I need to give you some background for this article. Don’t worry if it looks like I’m wandering, I’m only setting the stage. I’ll be getting to the point in a minute or two.
I follow a blog—Bionic Mosquito. You can see it here. It’s a mix of hard-core philosophy, libertarianism, Christianity, and the never-ending quest for truth. Sometimes the author, Bionic Mosquito (or BM, as he is known), gets into subject matter which I am not interested in and I skim through it and move on. Other times, he presents a topic to which I go back, over and over, until I have it thoroughly understood. Occasionally I comment.
Recently, a post on ethical absolutism appeared which drew my attention. In this, Bionic Mosquito posted some comments by Murray Rothbard, the demi-god[i] of libertarianism. Rothbard was apparently in disagreement with Ludwig von Mises, who was instrumental in the creation of Austrian economics, about the question of ethics. Is ethics absolute or relative? Is there an objective truth or is all truth subjective?
Rothbard had this to say.
“The absolutist believes that man’s mind, employing reason (which according to some absolutists is divinely inspired, according to others is given by nature), is capable of discovering and knowing truth: including the truth about reality, and the truth about what is best for man and best for himself as an individual.”
I have included here a quote from Bionic Mosquito’s post. He makes an argument that I cannot improve on.
“I could probably stop here; from this statement, two points are clear: first, that there is an objective truth regarding humans and for humans, and second, that it is to be discovered by humans, not created by humans. But I won’t stop here; his statements grow ever stronger and more relevant.”
Back to Rothbard.
“Philosophically, I believe that libertarianism — and the wider creed of sound individualism of which libertarianism is a part — must rest on absolutism and deny relativism.”

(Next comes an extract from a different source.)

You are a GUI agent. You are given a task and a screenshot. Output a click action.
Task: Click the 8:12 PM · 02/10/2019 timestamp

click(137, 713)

All right, then, so far, so good. Rothbard (and Bionic Mosquito) states that there is an objective truth that man can find if he searches for it. That truth is best for man as an individual and as a society. Furthermore, it does not come from man, but it is available to man. He (Rothbard) then states without any doubt or equivocation that libertarianism “must rest on absolutism and deny relativism.”

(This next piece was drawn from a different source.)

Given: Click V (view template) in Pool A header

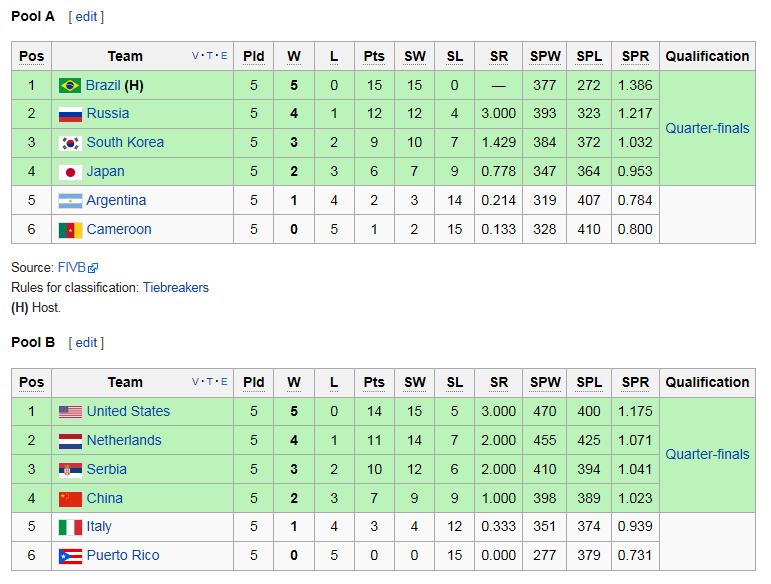Looking at the screenshot, I should click(x=196, y=56).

OK, let’s get to my argument.
If Rothbard could be so certain that there was absolute truth, an absolute ethic, an absolute moral code that he would bank his life’s work on it, then why in the world would he spend so much time and effort trying to justify abortion as a woman’s right? Why would he pursue the idea of ‘property rights’ so vigorously that he arrived at the conclusion that a woman’s subjective decision could override the objective truth about the unborn child in her womb?
“The proper groundwork for analysis of abortion is in every man’s absolute right of self-ownership. This implies immediately that every woman has the absolute right to her own body, that she has absolute dominion over her body and everything within it. This includes the fetus. Most fetuses are in the mother’s womb because the mother consents to this situation, but the fetus is there by the mother’s freely-granted consent. But should the mother decide that she does not want the fetus there any longer, then the fetus becomes a parasitic “invader” of her person, and the mother has the perfect right to expel this invader from her domain. Abortion should be looked upon, not as “murder” of a living person, but as the expulsion of an unwanted invader from the mother’s body.2 Any laws restricting or pro- hibiting abortion are therefore invasions of the rights of mothers.”[ii]

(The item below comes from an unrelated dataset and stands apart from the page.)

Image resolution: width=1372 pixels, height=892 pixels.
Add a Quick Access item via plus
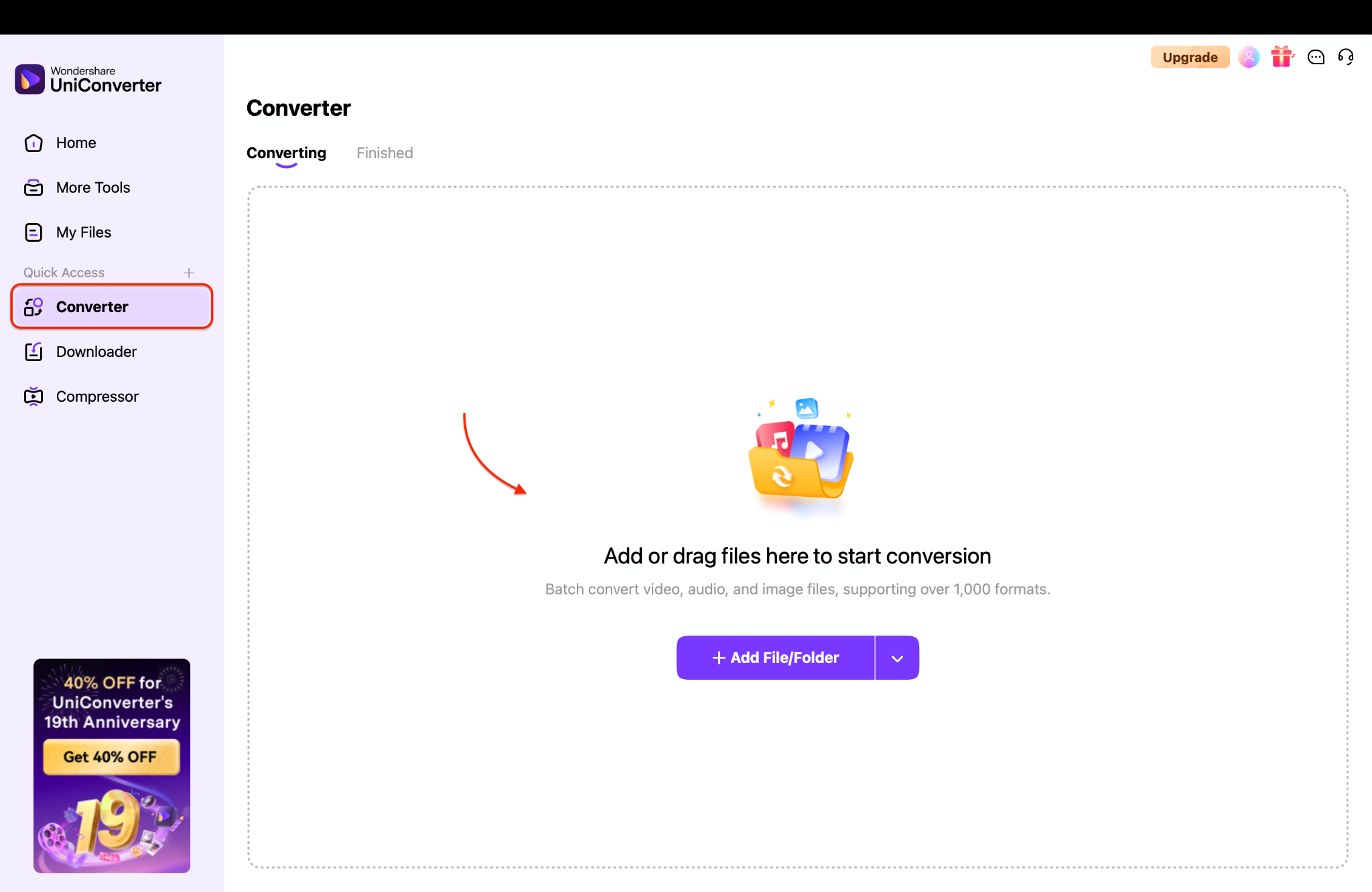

Rothbard says that there is an absolute ethic, an objective moral code which all men and women would be better off following, but spends a large part of his life on the issue of property rights—compelling him to declare that women have absolute ownership of their bodies and the concomitant right to destroy their unborn children.
If there is an absolute, objective moral code which declares that all human beings have value and that to kill one is to commit murder, then it is certain that killing an unborn child is murder, because it is without doubt a human being. If this is true, then Rothbard is wrong. It is my opinion that he became so caught up in the theory of property rights that it simply transcended his viewpoint about absolute ethics. In other words, he lost sight of the forest looking at the trees.
The question to ask then is this. Is there an absolute code which declares that unborn children are human beings, that they have value in the sight of that code, and that it is wrong to treat them as so many are today—torn apart and thrown away? I have no better answer than this quote from the Ultimate Definer of absolute morality, ethics, and truth.
“Before I formed you in the womb I knew you, before you were born I set you apart; …”—Jeremiah 1:5
[i] Within the circles of libertarian thought, Rothbard is viewed with the same type of reverence and awe that Hercules was in ancient Greek Mythology.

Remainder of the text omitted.